Thanks to Richard Prins for the link.

Reposted from:

Sunday, March 18, 2007

This is the call Matt Dillahunty has been waiting for. He's been preaching on the air for almost 90 minutes, and so far, there has been no robust debate with his viewers. No real challenge.

Then a viewer named Cory calls, wanting to know how someone can reject the idea of a divine creator. Cory has a 1-year-old baby. "If not God, who do I thank for the gift of my son?" he asks. "For this creation?"

Matt Dillahunty leads the Atheist Community of Austin and hosts the 'Atheist Experience' on TV. He keeps a Bible nearby to ensure that callers quote it correctly.

What's this? Dillahunty's eyes flicker. After a few uneventful calls, he's struck gold.

Tall, bald and broad-chested, Dillahunty is the public face of non-belief in Austin. He is president of the Atheist Community of Austin, a prolific blogger and writer, and host of the weekly television show the "Atheist Experience" and an Internet radio show called "The Non-Prophets."

Dillahunty's vocation is shocking for his parents, who raised him in a devout Southern Baptist home and had once expected him to enter ministry.

Dillahunty's pursuit for biblical truth took him on an unexpected journey. Instead of trying to win souls for God, the 37-year-old preaches the gospel of science and provable reality in the hope of keeping someone else from spending years on religion.

On this Sunday afternoon, he's in a narrow room with cinder block walls in a public-access TV studio trying to liberate believers from what he considers the shackles of religion.

Dillahunty may have been destined for this. If you believe in destiny. Which he doesn't anymore.

His faith led him to accept Jesus twice. Once when he was 5 at a revival in Kansas City and again as a teenager. He was worried that the first time didn't count. He believed in the Bible, believed it could save people.

He still wants to save people. And in a way, he's become a preacher, using TV and the Internet to get his message out.

His vestments this Sunday are a brown-and-white Guayabera shirt and slacks. His altar is a folding table. The Atheist Community logo hangs on the wall. A worn Bible with pages edged in gold leaf is at the ready.

Dillahunty has no idea how many people will be watching. He has faithful followers around the world who catch the show online. Local viewers often stumble upon the show while channel surfing. Some will call to argue. Some to agree. Others will babble nonsensically.

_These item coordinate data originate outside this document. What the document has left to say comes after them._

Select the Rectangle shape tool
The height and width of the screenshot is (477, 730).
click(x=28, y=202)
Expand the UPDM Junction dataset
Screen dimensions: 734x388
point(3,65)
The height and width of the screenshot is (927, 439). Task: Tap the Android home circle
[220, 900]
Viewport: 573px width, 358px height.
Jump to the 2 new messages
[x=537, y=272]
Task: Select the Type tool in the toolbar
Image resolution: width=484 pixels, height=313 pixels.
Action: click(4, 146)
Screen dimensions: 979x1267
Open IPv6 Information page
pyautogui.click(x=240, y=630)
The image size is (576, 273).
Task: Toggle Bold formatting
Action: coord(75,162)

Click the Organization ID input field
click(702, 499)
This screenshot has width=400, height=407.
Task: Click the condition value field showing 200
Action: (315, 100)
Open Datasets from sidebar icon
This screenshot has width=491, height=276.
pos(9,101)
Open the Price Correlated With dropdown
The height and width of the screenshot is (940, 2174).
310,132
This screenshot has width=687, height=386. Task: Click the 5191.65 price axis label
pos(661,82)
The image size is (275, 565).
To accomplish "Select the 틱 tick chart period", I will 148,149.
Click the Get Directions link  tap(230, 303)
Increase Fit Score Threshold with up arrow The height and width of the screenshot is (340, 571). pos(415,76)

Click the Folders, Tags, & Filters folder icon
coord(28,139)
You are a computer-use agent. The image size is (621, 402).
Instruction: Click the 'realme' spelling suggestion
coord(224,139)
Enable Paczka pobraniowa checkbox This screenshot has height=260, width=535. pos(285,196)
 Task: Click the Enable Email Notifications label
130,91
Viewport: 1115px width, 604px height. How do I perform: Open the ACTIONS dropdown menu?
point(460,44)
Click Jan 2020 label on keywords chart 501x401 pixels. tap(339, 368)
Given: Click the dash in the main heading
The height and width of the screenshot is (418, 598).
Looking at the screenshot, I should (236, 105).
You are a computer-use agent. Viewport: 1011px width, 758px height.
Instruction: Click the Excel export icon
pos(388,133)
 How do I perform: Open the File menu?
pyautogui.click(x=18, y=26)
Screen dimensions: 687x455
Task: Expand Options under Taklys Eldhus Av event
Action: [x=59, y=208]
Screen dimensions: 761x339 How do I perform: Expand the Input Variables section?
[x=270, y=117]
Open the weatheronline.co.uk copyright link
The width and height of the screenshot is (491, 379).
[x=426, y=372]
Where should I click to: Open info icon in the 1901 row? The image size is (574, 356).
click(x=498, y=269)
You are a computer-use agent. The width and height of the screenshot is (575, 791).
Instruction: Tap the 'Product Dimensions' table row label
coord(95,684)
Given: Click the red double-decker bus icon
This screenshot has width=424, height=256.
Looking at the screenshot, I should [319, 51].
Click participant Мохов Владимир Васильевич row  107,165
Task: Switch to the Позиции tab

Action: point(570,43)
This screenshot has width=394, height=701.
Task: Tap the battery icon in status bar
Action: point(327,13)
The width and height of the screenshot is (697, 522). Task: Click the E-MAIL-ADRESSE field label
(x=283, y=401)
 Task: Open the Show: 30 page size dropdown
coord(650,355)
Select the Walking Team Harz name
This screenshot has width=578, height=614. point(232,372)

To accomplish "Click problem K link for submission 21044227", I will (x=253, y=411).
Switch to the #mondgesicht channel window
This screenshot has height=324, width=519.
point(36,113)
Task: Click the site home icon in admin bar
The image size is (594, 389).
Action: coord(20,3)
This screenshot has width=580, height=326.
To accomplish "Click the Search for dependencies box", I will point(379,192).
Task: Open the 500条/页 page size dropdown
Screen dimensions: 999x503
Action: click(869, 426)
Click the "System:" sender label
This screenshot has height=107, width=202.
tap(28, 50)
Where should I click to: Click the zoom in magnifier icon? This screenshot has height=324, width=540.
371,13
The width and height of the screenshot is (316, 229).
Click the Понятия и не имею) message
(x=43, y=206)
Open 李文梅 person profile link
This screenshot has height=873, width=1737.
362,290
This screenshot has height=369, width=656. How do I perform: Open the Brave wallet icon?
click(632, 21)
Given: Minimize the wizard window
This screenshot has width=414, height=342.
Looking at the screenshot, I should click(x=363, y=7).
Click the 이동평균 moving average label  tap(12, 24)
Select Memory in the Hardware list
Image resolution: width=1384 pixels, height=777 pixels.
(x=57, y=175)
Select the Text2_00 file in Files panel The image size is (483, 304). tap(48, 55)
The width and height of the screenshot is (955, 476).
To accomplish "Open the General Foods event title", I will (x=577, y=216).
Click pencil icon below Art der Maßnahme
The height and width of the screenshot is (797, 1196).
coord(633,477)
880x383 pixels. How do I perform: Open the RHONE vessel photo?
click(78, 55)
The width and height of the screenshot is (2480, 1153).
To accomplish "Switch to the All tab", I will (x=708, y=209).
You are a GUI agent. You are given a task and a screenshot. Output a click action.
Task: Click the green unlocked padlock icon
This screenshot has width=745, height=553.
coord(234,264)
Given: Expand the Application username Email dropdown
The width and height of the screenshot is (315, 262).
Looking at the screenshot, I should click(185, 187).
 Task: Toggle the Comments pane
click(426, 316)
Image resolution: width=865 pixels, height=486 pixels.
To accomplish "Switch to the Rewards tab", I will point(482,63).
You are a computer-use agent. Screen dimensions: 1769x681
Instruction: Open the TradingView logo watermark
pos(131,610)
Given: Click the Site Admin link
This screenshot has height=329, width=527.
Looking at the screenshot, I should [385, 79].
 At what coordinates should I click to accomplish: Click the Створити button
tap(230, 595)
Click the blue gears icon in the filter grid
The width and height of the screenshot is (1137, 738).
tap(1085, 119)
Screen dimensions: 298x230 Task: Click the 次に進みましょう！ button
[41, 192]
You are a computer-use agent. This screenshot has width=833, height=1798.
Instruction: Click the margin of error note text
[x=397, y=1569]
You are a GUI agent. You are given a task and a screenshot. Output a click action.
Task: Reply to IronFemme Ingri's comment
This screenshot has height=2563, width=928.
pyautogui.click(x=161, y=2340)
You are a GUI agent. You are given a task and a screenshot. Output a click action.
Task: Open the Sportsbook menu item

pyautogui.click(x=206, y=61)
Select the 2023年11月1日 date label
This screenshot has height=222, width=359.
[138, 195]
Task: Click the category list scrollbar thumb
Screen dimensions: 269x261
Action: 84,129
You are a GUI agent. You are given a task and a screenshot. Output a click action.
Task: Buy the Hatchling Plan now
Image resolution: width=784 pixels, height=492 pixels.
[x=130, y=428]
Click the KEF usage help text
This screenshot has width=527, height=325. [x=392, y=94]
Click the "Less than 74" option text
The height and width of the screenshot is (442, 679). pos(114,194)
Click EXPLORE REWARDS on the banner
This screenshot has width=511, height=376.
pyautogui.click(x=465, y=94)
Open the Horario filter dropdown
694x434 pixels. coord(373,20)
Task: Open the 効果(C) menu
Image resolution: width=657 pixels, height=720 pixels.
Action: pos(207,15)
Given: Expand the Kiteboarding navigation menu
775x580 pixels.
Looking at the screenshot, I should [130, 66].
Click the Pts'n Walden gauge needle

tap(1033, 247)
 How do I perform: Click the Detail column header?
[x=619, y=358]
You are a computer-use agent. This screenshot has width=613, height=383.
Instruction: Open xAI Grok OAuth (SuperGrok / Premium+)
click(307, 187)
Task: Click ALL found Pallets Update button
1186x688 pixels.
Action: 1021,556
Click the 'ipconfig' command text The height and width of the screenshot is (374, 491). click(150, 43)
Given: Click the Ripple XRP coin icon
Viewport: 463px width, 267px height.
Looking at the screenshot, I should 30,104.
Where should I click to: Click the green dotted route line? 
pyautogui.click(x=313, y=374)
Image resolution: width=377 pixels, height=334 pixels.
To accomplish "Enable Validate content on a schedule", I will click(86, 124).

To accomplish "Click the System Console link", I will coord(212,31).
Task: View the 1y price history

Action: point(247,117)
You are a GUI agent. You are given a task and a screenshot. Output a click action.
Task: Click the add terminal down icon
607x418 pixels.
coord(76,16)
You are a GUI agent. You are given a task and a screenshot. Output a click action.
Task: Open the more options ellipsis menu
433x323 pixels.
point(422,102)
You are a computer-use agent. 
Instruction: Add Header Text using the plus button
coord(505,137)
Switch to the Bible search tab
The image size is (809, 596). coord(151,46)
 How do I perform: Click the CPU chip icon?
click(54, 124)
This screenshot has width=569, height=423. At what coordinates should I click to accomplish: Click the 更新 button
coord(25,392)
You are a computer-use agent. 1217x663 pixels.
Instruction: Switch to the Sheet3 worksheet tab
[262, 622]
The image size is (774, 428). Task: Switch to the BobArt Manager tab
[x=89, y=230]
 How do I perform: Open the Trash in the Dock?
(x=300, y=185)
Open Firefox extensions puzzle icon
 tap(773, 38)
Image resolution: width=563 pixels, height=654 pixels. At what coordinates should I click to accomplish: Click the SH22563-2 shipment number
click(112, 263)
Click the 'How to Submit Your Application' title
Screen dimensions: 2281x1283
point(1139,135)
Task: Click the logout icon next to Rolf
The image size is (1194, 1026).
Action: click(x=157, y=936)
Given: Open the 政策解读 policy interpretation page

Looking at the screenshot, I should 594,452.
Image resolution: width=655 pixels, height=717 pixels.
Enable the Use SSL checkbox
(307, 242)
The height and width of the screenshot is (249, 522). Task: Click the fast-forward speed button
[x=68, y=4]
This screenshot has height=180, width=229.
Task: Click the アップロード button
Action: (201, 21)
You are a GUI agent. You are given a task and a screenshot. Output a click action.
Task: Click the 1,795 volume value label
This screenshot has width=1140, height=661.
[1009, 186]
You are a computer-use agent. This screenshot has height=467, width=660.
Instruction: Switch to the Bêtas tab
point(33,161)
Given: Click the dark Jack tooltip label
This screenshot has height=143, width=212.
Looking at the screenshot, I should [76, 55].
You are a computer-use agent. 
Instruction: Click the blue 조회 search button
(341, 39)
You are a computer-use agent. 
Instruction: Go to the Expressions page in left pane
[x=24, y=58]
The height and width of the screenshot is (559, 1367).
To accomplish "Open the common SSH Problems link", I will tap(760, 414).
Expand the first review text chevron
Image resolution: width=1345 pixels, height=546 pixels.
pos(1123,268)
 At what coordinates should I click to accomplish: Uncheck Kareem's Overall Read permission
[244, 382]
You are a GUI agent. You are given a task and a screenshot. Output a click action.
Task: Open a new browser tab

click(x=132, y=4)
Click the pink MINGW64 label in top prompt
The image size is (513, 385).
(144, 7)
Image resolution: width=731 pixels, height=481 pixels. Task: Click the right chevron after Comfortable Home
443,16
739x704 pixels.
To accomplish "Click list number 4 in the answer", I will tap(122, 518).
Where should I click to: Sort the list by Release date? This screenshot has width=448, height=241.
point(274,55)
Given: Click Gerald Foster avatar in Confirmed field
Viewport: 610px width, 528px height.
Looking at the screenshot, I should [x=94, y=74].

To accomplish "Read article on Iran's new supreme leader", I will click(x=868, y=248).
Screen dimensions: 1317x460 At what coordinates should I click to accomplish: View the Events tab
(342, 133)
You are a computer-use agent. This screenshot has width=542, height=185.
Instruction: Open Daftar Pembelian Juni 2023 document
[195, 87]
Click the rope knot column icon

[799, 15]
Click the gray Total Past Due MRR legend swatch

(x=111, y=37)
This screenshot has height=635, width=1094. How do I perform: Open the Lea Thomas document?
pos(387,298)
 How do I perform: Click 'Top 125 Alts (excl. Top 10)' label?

But Cory, who's still on the line, wants to have a real discussion. Dillahunty's co-host, Ashley Perrien, jumps in first, suggesting that Cory should take credit for creating his child.

But Cory says he wants to give glory to God, that having faith is comforting.

"You're basically saying you believe things because they make you feel good instead of believing things because there's a good reason to," Dillahunty says.

Then Cory reveals his past as an alcoholic, a result of his "sinful nature," he says. God delivered him, he insists.

Dillahunty asks for evidence.

"It's belief, and it's faith," Cory says. "I can't give you evidence."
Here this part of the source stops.